Dataveillance, the sine qua non of stochastic governance, is partly enabled through a financial slight-of-hand. Users provide personal information in exchange for ostensibly free access to on-line platforms and new social media. Evidently, few people can be induced into technologically mediated interaction if there is a monetary cost to ensuring privacy. It is easier, much easier, to pay for online services by giving up access to personal data. But at the same time, local, regional, national and international governmental agencies also compile a staggering amount of data – for things as mundane as library usage, school attendance and parking tickets – dataveillance is the new normal. This is stochastic governance in practice. As Toshimaru Ogura ( [33], p. 272) notes, surveillance is always for “the management of population based on [the needs of] capitalism and the nation state”, echoing Oscar Gandy’s observation a decade earlier, that the “panoptic sort is a technology that has been designed and is being continually revised to serve the interests of decision makers with the government and the corporate bureaucracies” ( [47], p. 95).

“The ideas of the ruling class are in every epoch, the ruling ideas”, explained Karl Marx and Frederick Engels in The German Ideology, that is, “the class which is the ruling material force of society, is at the same time its ruling intellectual force … [and that is] the class which has the means of material production at its disposal” ( [48], p. 64).

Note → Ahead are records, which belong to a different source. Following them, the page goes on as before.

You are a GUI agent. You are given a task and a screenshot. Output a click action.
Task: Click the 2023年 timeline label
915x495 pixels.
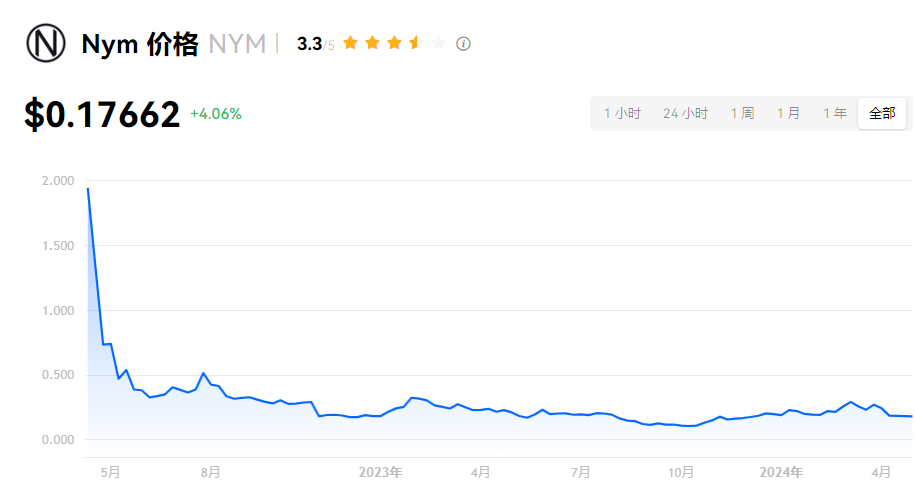click(x=380, y=472)
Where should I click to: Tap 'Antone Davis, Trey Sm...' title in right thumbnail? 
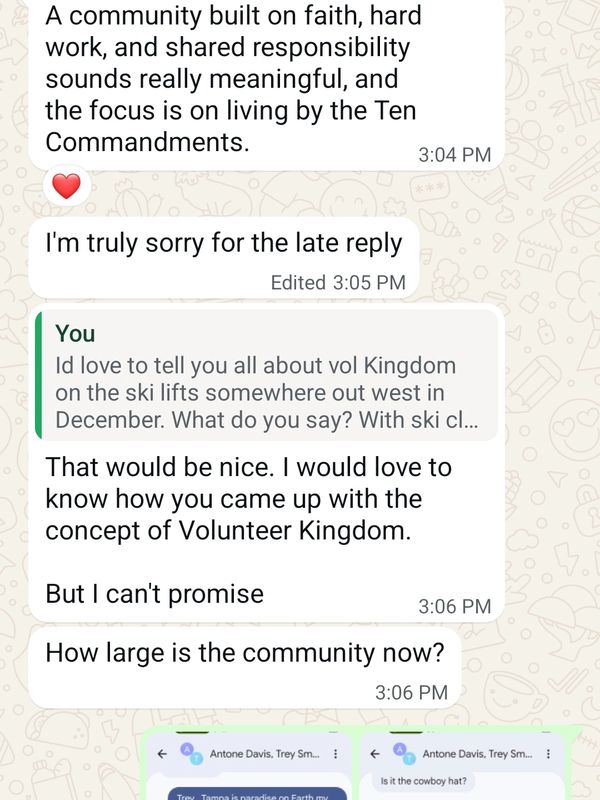[478, 754]
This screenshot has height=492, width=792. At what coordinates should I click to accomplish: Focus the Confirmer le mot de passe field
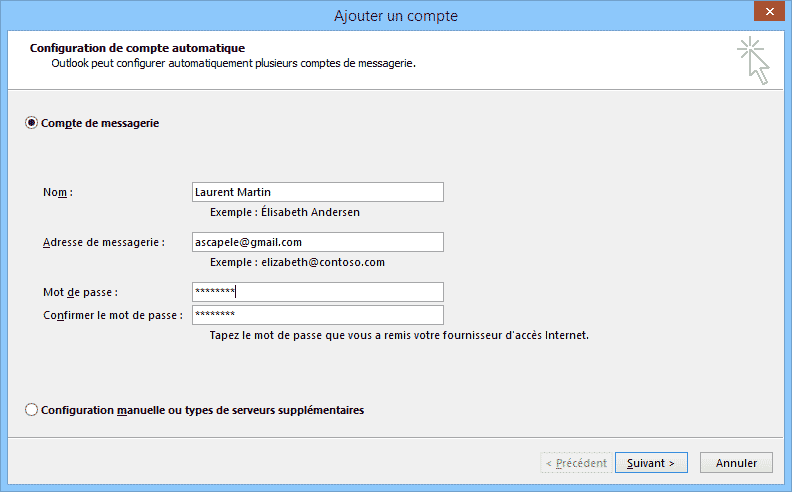coord(317,315)
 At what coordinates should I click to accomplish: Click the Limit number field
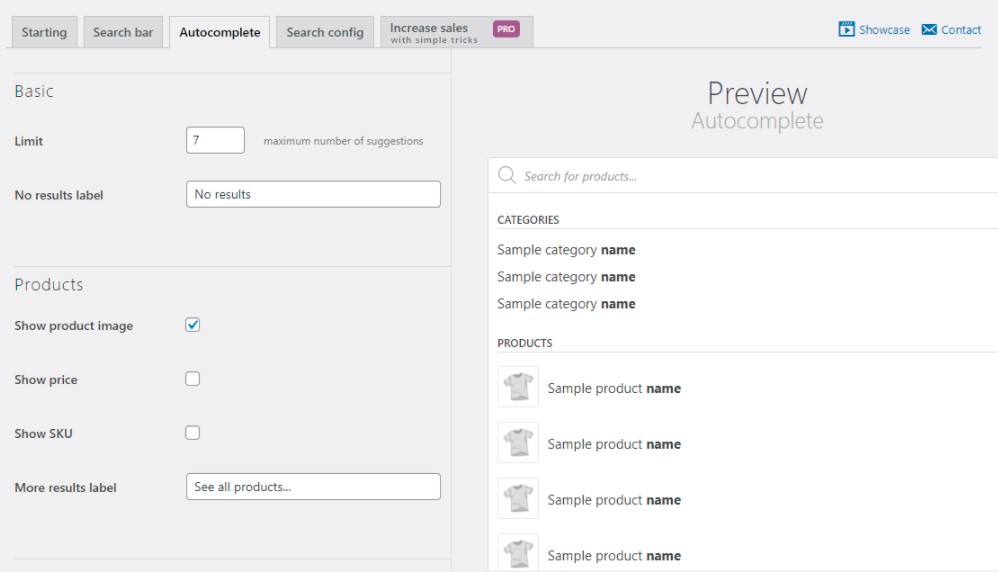[x=215, y=141]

What is new is that the ‘means of production’ now include the technologies that make ‘Big Data’ possible. Gandy argued that these technologies underlie the ‘panoptic sort’, a discriminatory process that sorts individuals on the basis of their estimated value and worth and, we would argue, also their estimated degree of risk (both to themselves and more generally) and their threat (to the social order). The panoptic sort is configured by stochastic governance into cybernetic social triage which privileges elites while it disciplines and categorizes the rest. The ideological claim coming from those who would rule by these means is that the algorithms are neutral, that they mine data which are facts, and facts are neutral, and that governance through ‘Big Data’ is good for everybody.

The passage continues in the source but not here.